DANGER: RADIOACTIVE – Do Not Drink More than 63,000 Gallons of Water
My name is Art Robinson. I am Professor of Chemistry at the Oregon Institute of Science and Medicine, and I publish a pro-science, pro-technology, pro-free enterprise monthly newsletter, Access to Energy, which in September 1997 began its twenty fifth year. Access to Energy was founded by Professor Petr Beckmann in 1973 and published by him until his death in 1993.
As for those 63,000 gallons, our readers know why they are safe. We don’t ask them to trust and parrot us, we ask them to think.
In this case, we told them how much radioactive iodine 131 is given to a healthy patient in a thyroid check: up to 90 microcuries (a cancer patient is given much more). And we reported the maximum measured activity in rainwater washing out Chernobyl’s iodine over the US: 0.00036 microcuries per liter. There is about 4 liters to the gallon; hence 63,000 gallons of “contaminated” rain water “full of fallout” will give you as much radioactive iodine as you get when you have your thyroid checked.
Does that tiny grain of knowledge make you feel good?
It should, because America’s news media and largest periodicals don’t have it.
They work by the T&P (trust and parrot) method. They may differ in whom to trust and parrot; but they share a common inability to evaluate. They will find two opposing viewpoints and manufacture a “controversy;” for they think objectivity lies halfway between the truth and a lie (or worse, between two lies).
In the Three Mile Island episode, Access to Energy pointed out at the time that the accident would cost more than one life per week: not from any radiation, but in the fuel cycle of the substitute power, mostly coal-fired, that had to be brought in to replace the safer and healthier way of generating electric power nuclear power.
In the Chernobyl accident, too, we pointed out that in its short life of 25 months, Chernobyl Unit 4 saved more lives from coal-fired pollution than it took, or will ever take, by radiation. And we gave the reasons why the Soviets did not even bother to dilute contaminated wheat with grain from elsewhere. “A little cesium and strontium gave the Russians a more varied diet; for unlike Markey, Solarz, Schroeder and the other antinuclear breast beaters in Congress, the Soviets care only about visible deaths.”
But Access to Energy is not just about nuclear energy (which is merely a very blatant target of superstition mongering). It is about the truth and how to arrive at it in scientific fields.

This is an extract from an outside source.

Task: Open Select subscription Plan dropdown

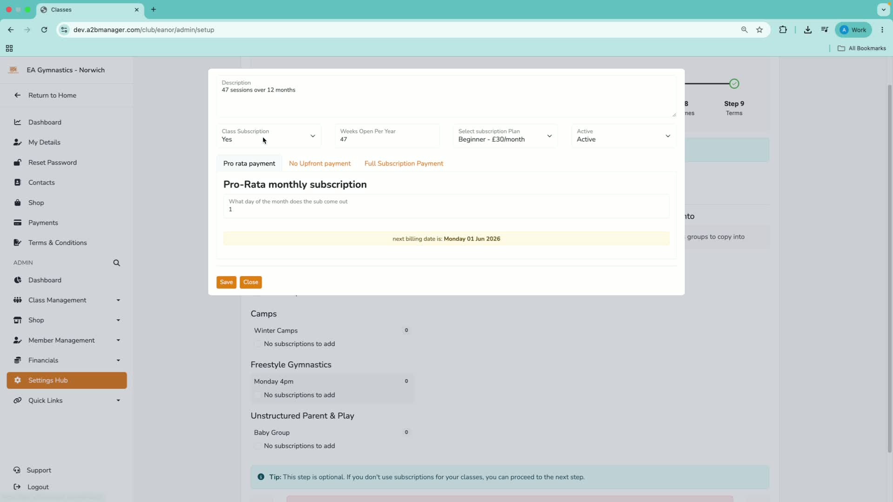Action: pos(505,136)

In all other cases of irrational panic, Access to Energy gives reasons, not parroted hunches, for its conclusions; and it tells you where you can check them independently.
If you think these reasons are unimportant compared with the political need of distributing research grants and humoring the sham environmentalists, support the efforts of the EPA and the State Department to ban “ozone-destroying” chemicals.
If you think corporations can be taxed without passing the tax to the consumer, join Ralph Nader in soaking the rich.
If you are looking for somebody to trust and parrot, get your opinions ready-made from the network newscasters and newspaper analysts, who are mostly trusting and parroting each other.